The Diyala mission is known for the stunning
collection of Sumerian sculptures found in Tell Asmar and Khafaja. Our
knowledge of Sumerian images is still based on this discovery, which is
displayed in the Oriental Institute in Chicago, the UPennMuseum in Philadelphia
and in the National Museum of Iraq in Baghdad –where the sculptures have not suffered
from the devastating looting of the Museum in 2003, and are still shown, even
if the museum is closed to the public because it is located in a too dangerous
area. A few others statues, sold by the
Oriental Institute –the 1929 crash was still waving in the early 30´s-, are in
other North-American museums (Worcester Museum, Nelson-Atkins Museum in Kansas
City, the Metropolitan Museum of Art in New York, etc.). The sculptures, broken
or not were found buried in temples: the Abu Temple at Tell Asmar, and the
Nintu Temple al Khafaje. They were and they still are one of the first early
Sumerian sculptures ever found. They were soon considered the first sculptures
in (western) history of art: the origin of (sculptural) art. The reason was
that their massive aspect, their wide eyes, let the historians and the
archaeologists to define them as primitive. There were primitive because they
were ancient –they were primeval- and because, judged from a naturalistic or
mimetic point pf view, they were looked as true representation of primitive
native people, or of divinities in a primitive anthropomorphic embodiment. These sculptures had an interest from
ethnographic and artistic point of view. Today, the sculptures are considered
substitutes of human beings –without being their portraits. They are not
“sculptures” –a word that belong to the western art vocabulary that designates
human creation with specific functions: to please and make people think, as
Kant defined them.

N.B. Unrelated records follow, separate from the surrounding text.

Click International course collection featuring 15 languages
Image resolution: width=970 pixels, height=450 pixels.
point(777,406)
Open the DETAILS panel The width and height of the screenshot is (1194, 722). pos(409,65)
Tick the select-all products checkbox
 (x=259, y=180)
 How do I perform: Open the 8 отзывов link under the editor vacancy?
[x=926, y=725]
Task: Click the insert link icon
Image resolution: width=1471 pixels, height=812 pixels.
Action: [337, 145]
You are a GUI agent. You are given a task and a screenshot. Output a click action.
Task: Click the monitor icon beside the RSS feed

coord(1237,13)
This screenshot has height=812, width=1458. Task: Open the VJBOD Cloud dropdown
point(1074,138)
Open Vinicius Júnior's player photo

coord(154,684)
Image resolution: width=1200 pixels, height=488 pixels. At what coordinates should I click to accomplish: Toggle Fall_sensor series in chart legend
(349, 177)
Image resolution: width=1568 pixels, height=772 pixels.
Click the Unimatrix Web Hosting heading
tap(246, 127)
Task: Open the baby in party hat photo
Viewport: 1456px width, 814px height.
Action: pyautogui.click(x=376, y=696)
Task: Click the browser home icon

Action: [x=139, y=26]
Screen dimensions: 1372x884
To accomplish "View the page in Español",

They were “idols” or fetishes, items infused with magical
powers. Placed in temples, they magically help the donor to be under the
constant protective gaze of the divinity –“represented” or figured by a
sculpture too. The clasped eyes and wide eyes could symbolised adoration,
supplication or respect to the invisible gods made visible through their
statue. But, at the same time, these donor substitutes, located in different
part of the temples, were also objects to be adored by others donors entering
the temple, as they were able to be in contact with the divinity, something out
of reach to mortals.
The
discovery of such amount of statues that seems, by looking at the way they had
been shaped, to belong to different times, and the care applied to their study
have established an almost definitive chronology to the history of early
Mesopotamia and of Sumerian art, still used today.
10. The so
called “Sumerian Problem”
Sumerian:
an ethnic group or a language? The question that is being debated since years
has profound consequences that reveal our way to look at the world, ancient and
modern. The Bible and Herodotus wrote about Babylon and Assyria but did not
mentioned (at least in a recognisable way) the Sumerians. When the first cuneiform
tablets, found in the north and central Iraq were found, transliterated and
translated, it was discovered that the transcribed dead language was a Semitic
language – called Assyrian or Babylonian in the 19th century, later
Akkadian. Tablets fascinated people. The texts reveal a vision of the world
unknown but not too different from the one in the Old Testament -the “bible” or
essential book for the exploration of the Ancient Near Eastern sites. But
around 1870, some epigraphists decided that tablets unearthed in the south of
Iraq –an area lately explored because of the heat and humidity, and because it
was thought that no remains would be ever discovered in such barren land-
should have been written in a totally different language, using the same cuneiform
syllabic and symbolic writing (signs that can be mostly drawings of the
designated items or just syllabic sounds). This new language was called,
following an Akkadian name for the southern lands, Sumerian.
In the 19th
century European vision of culture –a vision that tragically still exists-,
there had to be ties between religion, language and ethnicity. Each ethnic
group had to have their own language and their own land. So, Sumerian was
considered not just a language but also the name of an ethnic group that was
speaking Sumerian. As tablets written in Sumerian were unearthed at first in
the south of Iraq, it was thought that Mesopotamia, in the fourth and third
millennia, when Sumerian disappeared as a spoken language (if it had ever be
spoken and not just written), was populated by two different ethnic groups:
Sumerian and Akkadian. These were in constant wars. Sumerian were the first,
latter conquered and oppressed by the Akkadian empire found by Sargon I
established in his new capital, Akkad –a city that has never been found yet,
and may rest under some neighbourhoods in Baghdad-. But the so called Third
Dynasty of Ur, liberated and united the Sumerian city-states, under their new
fall due to the emergence of Babylon at the beginning of the second millennium.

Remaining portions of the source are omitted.